3) Infection: An infection can occur following lower eyelid surgery but is very rare. The eyelid tissue as is the facial skin is very well vascularized and not likely to get infected. In addition, lower eyelid patients are provided antibiotic eye drops which should suppress any potential bacterial growth.

4) Dry eyes: Dry eyes may develop as a result of changing pressures on the eyeball caused by the tightening of the overlying eyelid skin. The increase in pressure is believed to affect the eye lubrication and draining system (lacrimal system) which keep the moistened at all times. Patients who have a propensity for dry eyes preoperatively should be cautioned about developing this complication. Fortunately, as the eye accommodates to its new state, dry eyes tend to resolve over several months.
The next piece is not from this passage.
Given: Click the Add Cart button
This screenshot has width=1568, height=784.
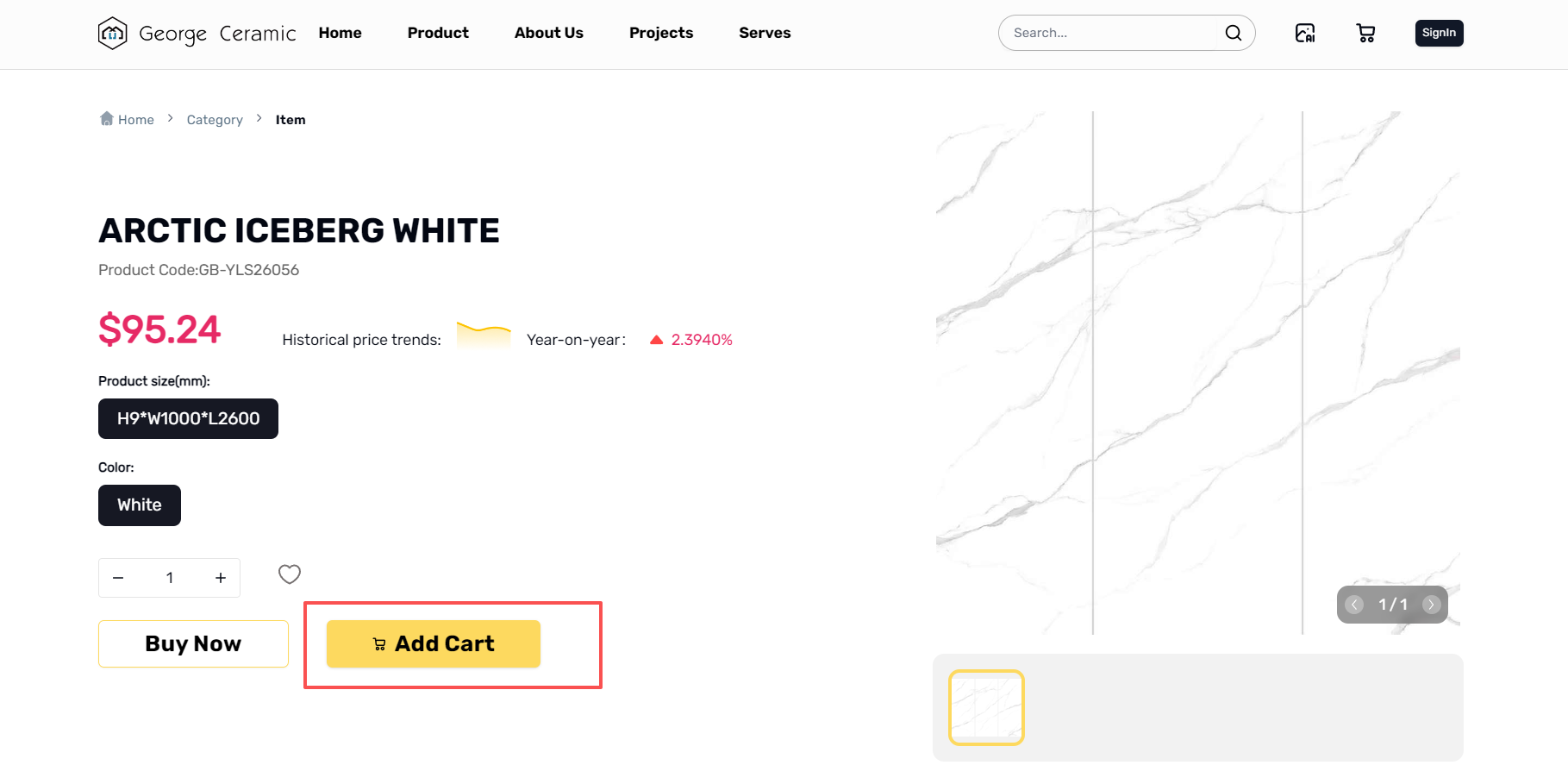Looking at the screenshot, I should 434,643.
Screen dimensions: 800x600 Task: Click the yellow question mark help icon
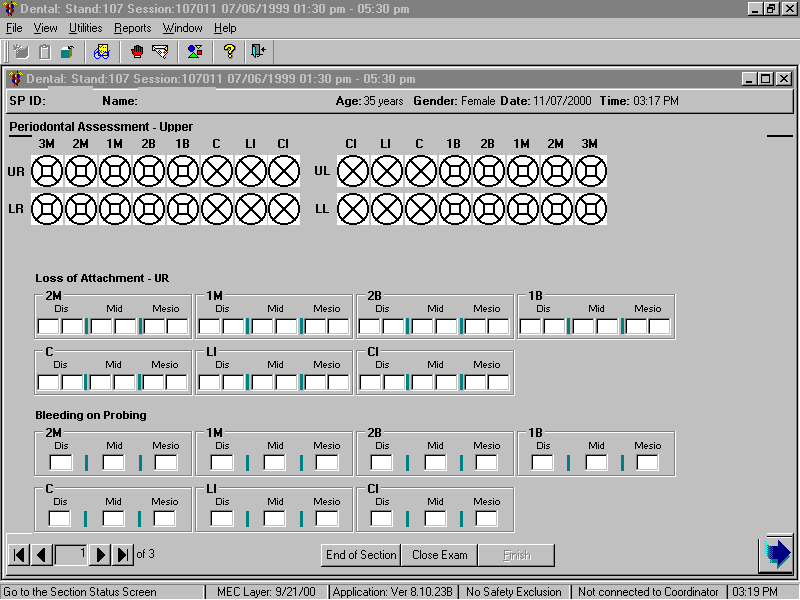pos(229,51)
5) Visual compromise: Although this an extremely rare complication, it is conceivable that direct damage to the globe of the eye and/or the vascularity of the globe could occur resulting in blindness.

Recovery

The recovery period for upper eyelid surgery with a return to most daily activities is around 3 to 4 days. Patients will typically return to work within 1 week following surgery.

Duration of Results

Patients who have undergone upper eyelid surgery can expect aesthetically pleasing results for life. Early revisions are rare and are typically discouraged. Patients will notice turning back of the clock of approximately 15 years following upper eyelid surgery and will notice a natural resuming of the aging process.